YOUR GOAL> Substitute "icon" for "avatar" in the part of the data that opens with the line containing "Collapse the Today" and closes with the line containing "tap(668, 743)". Write out only those lines again, with everything else left unchanged.

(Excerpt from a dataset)

** begin **

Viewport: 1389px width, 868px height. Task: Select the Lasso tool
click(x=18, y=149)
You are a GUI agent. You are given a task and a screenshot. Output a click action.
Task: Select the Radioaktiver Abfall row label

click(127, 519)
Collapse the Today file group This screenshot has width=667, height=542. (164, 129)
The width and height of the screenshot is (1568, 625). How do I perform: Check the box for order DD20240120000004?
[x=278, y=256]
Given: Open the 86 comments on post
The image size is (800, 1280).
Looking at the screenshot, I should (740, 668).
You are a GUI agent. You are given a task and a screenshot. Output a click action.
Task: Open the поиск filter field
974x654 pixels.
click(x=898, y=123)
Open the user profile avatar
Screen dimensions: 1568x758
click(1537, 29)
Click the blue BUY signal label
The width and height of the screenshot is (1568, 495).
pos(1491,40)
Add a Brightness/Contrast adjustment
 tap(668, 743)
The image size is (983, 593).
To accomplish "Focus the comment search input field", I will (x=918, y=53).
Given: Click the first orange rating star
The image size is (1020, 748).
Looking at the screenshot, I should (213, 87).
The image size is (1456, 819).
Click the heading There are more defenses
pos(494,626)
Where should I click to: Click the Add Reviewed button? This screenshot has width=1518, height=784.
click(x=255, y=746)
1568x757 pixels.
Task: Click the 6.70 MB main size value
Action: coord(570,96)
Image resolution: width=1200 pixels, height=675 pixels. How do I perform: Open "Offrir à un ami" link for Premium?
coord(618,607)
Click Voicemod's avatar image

** end **

WRITTEN RESPONSE>
Collapse the Today file group This screenshot has width=667, height=542. (164, 129)
The width and height of the screenshot is (1568, 625). How do I perform: Check the box for order DD20240120000004?
[x=278, y=256]
Given: Open the 86 comments on post
The image size is (800, 1280).
Looking at the screenshot, I should (740, 668).
You are a GUI agent. You are given a task and a screenshot. Output a click action.
Task: Open the поиск filter field
974x654 pixels.
click(x=898, y=123)
Open the user profile icon
Screen dimensions: 1568x758
click(1537, 29)
Click the blue BUY signal label
The width and height of the screenshot is (1568, 495).
pos(1491,40)
Add a Brightness/Contrast adjustment
 tap(668, 743)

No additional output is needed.